Os remasters de 2021 e 2023 foram um exercício interessante nesse sentido. Eles mantiveram a jogabilidade intacta, mas adicionaram controles modernos, suporte a widescreen, conteúdo extra e uma otimização impecável. Foi um sucesso de crítica e público. Isso prova que o núcleo da jogabilidade de Quake ainda é sólido. A pergunta que fica é: até que ponto modernizá-lo? Um sistema de progressão? Árvores de habilidades? Provavelmente não. Mas talvez uma narrativa mais envolvente, personagens com mais profundidade e um design de mundo mais interconectado, sem abrir mão da não-linearidade clássica.

E o multiplayer? Ah, o multiplayer. Quake III Arena não é apenas um jogo; é um monumento. Foi a base do cenário competitivo de FPS por anos. Quake Champions tentou capturar essa magia com heróis e habilidades, mas nunca decolou como se esperava. Um novo título teria que abordar o PvP de forma muito cuidadosa. Talvez separando completamente as experiências: uma campanha single-player robusta e atmosférica, e uma suite de multiplayer focada na pureza do combate arena, sem habilidades de herói, voltada para a competição de alto nível. Sonhar não custa, certo?

Além do jogo: um universo para expandir

Outra possibilidade que o registro de marca abre é a de expansão transmidiática. A Microsoft tem investido pesadamente em adaptações de seus IPs. A série de TV de Fallout foi um sucesso retumbante. Halo teve suas investidas. Por que não Quake? O universo do primeiro jogo, com sua mistura de tecnologia militar e dimensões lovecraftianas (os "Reinos de Quake"), é um terreno fértil para uma série de horror sci-fi. A estética industrial sombria, os experimentos da Ranger, a ameaça lovecraftiana de Shub-Niggurath... há material de sobra para uma narrativa visual arrepiante.

Da mesma forma, o mundo de Quake II e III, com a guerra contra os Strogg, uma raça ciborgue implacável, tem um apelo mais militar e de ação, quase como um Starship Troopers mais cruel. São duas mitologias distintas dentro da mesma franquia que oferecem oportunidades criativas diferentes. Um novo jogo poderia até tentar unificá-las de forma coerente, algo que os fãs debatem há décadas.

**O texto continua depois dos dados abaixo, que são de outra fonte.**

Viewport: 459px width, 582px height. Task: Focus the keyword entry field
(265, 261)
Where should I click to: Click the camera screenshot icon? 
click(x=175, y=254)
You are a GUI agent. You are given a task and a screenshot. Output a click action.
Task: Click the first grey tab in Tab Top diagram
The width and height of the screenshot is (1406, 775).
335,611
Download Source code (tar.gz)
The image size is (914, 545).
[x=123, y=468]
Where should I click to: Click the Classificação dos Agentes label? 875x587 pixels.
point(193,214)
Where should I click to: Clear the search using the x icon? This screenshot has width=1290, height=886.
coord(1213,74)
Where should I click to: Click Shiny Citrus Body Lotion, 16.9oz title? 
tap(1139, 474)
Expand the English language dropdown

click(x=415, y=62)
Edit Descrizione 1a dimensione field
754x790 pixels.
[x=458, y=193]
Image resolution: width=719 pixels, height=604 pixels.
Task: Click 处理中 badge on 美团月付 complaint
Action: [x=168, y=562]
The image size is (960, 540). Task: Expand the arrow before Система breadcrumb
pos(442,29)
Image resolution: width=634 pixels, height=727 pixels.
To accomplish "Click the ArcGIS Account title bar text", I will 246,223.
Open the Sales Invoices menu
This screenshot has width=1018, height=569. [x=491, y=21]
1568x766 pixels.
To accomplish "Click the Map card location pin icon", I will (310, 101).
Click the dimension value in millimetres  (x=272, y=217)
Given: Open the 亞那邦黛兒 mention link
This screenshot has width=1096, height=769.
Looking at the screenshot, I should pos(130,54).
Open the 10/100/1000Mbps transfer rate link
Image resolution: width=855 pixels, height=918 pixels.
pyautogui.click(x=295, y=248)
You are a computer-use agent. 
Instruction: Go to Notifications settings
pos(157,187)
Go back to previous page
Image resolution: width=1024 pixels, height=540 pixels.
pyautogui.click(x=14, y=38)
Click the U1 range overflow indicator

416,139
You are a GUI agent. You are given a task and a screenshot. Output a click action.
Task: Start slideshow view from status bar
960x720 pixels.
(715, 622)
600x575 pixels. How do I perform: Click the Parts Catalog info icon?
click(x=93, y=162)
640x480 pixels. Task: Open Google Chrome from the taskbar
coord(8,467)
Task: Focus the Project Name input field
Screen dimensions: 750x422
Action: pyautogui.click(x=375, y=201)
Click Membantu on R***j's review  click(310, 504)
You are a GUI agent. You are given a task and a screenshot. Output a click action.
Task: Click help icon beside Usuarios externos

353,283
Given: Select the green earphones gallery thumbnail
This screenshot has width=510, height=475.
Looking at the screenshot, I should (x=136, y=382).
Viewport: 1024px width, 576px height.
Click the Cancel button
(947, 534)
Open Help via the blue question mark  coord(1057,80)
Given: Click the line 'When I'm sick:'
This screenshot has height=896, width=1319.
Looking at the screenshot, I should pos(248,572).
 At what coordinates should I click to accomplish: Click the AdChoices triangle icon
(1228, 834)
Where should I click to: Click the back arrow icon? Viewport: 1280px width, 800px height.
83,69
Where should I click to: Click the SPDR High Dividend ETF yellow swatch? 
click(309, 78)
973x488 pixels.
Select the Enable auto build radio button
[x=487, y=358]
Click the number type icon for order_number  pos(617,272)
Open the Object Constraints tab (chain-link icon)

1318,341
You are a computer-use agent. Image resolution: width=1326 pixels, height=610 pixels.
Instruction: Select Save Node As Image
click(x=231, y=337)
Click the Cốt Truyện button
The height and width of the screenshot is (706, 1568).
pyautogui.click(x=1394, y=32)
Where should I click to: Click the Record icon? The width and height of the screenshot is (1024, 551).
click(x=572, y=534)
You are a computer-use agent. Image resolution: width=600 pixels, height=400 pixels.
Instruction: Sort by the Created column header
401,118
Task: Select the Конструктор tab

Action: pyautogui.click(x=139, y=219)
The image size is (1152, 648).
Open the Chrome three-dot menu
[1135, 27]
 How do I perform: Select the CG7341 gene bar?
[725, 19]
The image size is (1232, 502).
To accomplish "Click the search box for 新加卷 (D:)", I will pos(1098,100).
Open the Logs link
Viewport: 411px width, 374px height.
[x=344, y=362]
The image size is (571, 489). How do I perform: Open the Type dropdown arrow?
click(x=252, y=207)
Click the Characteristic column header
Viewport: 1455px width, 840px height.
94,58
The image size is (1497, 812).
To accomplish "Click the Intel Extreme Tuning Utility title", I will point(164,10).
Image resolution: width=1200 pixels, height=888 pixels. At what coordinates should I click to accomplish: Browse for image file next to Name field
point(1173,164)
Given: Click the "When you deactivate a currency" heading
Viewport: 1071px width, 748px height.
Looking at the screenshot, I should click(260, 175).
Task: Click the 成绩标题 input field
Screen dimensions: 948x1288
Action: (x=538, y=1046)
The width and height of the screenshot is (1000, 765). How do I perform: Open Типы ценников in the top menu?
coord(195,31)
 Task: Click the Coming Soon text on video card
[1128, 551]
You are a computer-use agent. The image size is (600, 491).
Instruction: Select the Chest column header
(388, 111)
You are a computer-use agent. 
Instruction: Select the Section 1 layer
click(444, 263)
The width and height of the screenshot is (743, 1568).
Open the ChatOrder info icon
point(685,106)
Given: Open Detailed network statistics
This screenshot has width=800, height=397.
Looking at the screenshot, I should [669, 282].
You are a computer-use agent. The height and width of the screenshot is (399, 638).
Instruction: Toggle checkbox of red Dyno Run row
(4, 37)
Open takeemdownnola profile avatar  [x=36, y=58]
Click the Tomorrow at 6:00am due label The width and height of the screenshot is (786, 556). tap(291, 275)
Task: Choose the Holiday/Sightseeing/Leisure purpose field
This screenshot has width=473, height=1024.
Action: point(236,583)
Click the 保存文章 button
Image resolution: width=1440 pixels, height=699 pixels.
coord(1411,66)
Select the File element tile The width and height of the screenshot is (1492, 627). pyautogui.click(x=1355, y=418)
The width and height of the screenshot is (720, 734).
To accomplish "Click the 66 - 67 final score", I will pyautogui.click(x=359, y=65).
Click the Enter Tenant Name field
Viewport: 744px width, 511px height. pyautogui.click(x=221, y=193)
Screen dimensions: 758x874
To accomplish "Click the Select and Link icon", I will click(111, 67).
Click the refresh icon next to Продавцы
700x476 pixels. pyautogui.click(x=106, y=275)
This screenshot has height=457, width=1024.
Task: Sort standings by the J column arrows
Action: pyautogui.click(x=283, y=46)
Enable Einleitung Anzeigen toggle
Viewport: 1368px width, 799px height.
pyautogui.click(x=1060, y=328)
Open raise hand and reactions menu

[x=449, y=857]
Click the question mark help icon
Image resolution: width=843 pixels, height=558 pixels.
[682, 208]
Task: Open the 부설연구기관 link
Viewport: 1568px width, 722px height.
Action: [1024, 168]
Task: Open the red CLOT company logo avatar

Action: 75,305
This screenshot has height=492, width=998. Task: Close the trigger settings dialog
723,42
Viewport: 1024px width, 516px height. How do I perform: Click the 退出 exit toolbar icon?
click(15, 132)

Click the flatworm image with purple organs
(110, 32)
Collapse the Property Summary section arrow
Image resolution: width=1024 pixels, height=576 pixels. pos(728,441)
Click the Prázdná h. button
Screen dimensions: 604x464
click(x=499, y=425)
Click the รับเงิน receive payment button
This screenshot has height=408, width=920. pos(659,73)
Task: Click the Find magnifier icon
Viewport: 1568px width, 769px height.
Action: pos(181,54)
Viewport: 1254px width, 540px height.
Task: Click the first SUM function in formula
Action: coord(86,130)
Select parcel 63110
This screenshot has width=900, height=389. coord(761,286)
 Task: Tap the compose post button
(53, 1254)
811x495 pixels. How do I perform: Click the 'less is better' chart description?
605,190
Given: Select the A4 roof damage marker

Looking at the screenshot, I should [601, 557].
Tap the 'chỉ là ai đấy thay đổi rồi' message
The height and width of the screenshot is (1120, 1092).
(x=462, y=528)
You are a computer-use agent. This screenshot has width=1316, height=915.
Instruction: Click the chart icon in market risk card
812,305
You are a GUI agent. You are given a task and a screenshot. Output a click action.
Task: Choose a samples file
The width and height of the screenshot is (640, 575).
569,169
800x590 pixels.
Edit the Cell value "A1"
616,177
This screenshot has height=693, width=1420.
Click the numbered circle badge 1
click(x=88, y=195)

Enquanto isso, a comunidade de modders e mappers de Quake permanece uma das mais ativas e talentosas do mundo. Qualquer novo jogo da franquia que fosse lançado com ferramentas de criação robustas, nos moldes do que a id fez no passado, garantiria uma longevidade praticamente infinita. Foi assim que nasceram modos como Team Fortress, que depois viraram jogos próprios. Nutrir essa comunidade seria um movimento inteligentíssimo.

O silêncio, por enquanto, é ensurdecedor. Mas entre as linhas de um registro de marca e o calendário que se aproxima, há um sussurro promissor. A idSoftware parece estar em uma fase renascentista, com DOOM mais popular do que nunca. Dar a mesma atenção e carinho a Quake não seria apenas justo; seria o cumprimento de uma dívida histórica com os fãs e um presente para uma nova geração. Resta saber se o que vem por aí é um tremor suave ou um terremoto de verdade. Agosto não está tão longe assim.